The reaction between hydrogen and chlorine gases gives hydrogen chloride gas in the following reaction:
H2(g) + Cl2(g) = 2HCl(g)
It is found experimentally that 1 mole of H2 gas reacts with 1 mole of Cl2 gas at constant temperature and pressure, to release 184 kJ of heat. What is the enthalpy change for this reaction?
∆h=2*(-184kJ mol^-1)
= -368kJ mol^-1
is this the right answer
I don't think so. dH rxn is -184 kJ.
thanks
Yes, that is the right answer. The enthalpy change (∆H) for a chemical reaction is the amount of heat energy released or absorbed during the reaction. In this case, it is given that 1 mole of H2 gas reacts with 1 mole of Cl2 gas, which means the stoichiometric coefficient for H2 in the balanced equation is 1, and for Cl2 it is also 1.

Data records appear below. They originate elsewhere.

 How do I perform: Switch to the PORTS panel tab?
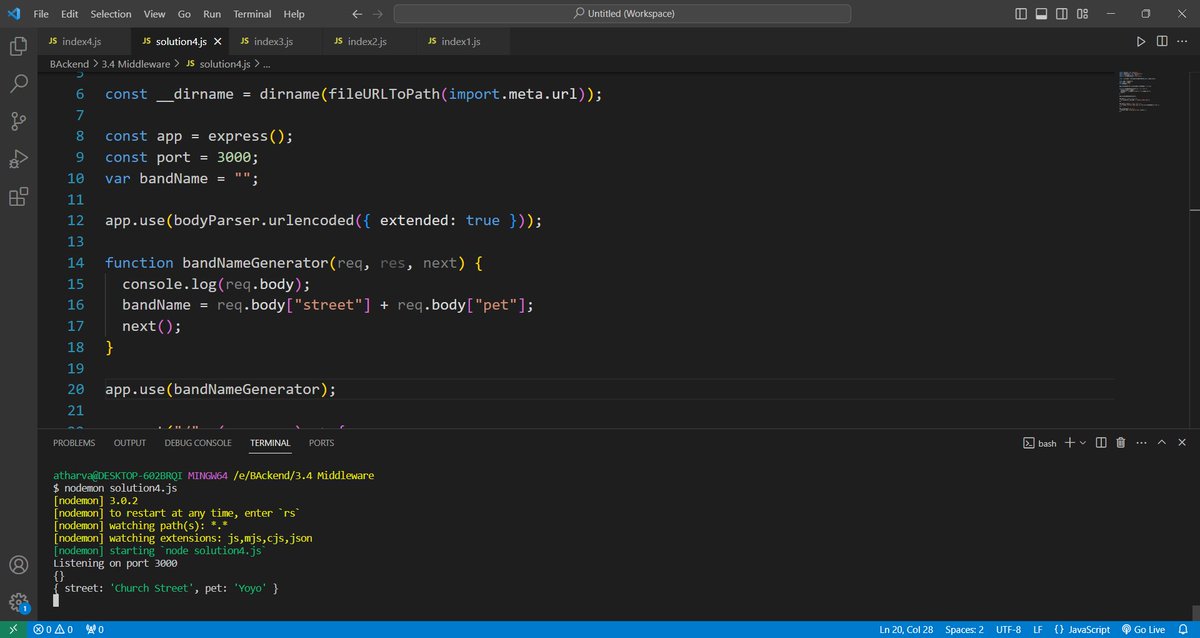321,442
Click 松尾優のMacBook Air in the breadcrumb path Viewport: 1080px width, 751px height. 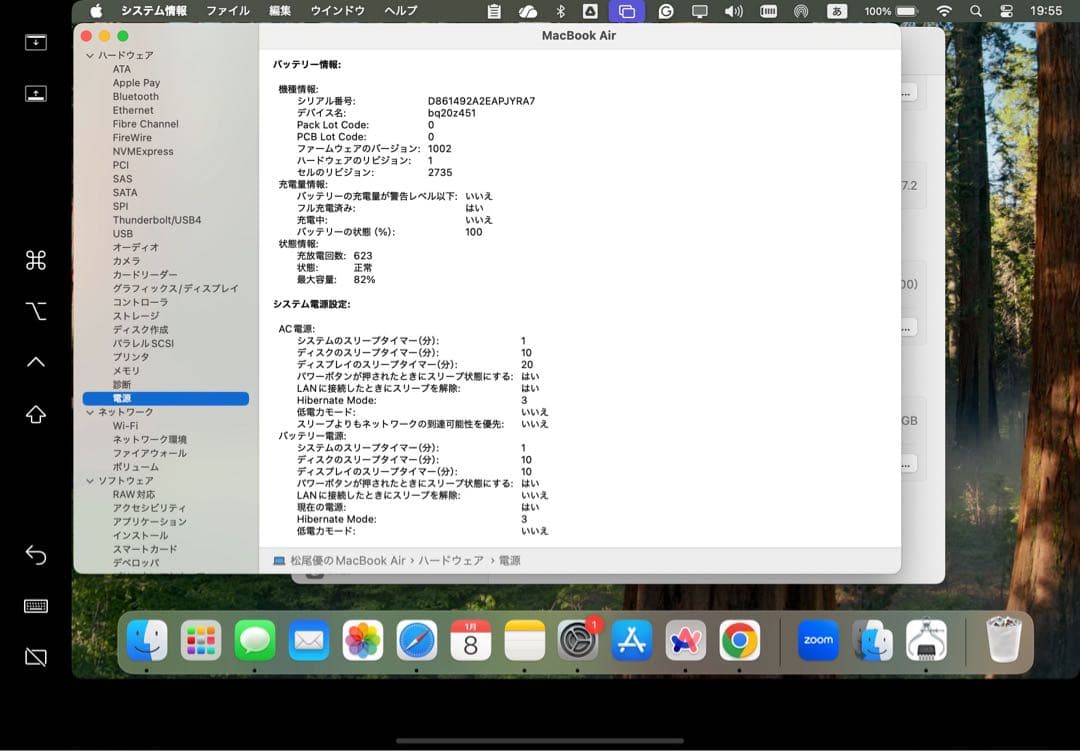tap(349, 559)
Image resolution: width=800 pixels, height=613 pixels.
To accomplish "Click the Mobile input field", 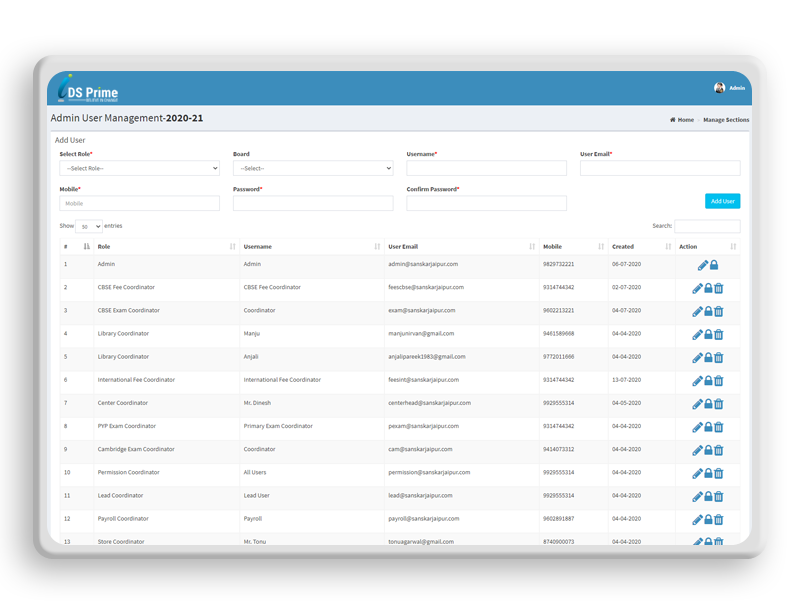I will tap(139, 203).
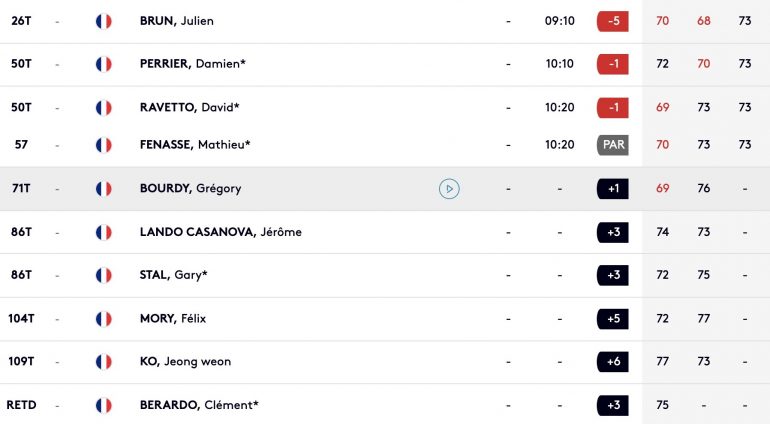The image size is (770, 424).
Task: Select the flag beside STAL, Gary
Action: [104, 275]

The given value of 184 kJ of heat released corresponds to 1 mole of H2 reacting. However, the balanced equation shows that 2 moles of HCl are formed for every mole of H2. Therefore, we need to multiply the given value by the stoichiometric coefficient of H2, which is 2.
So, the enthalpy change for the reaction is ∆H = 2 * (-184 kJ/mol) = -368 kJ/mol, which indicates that the reaction is exothermic (heat is being released).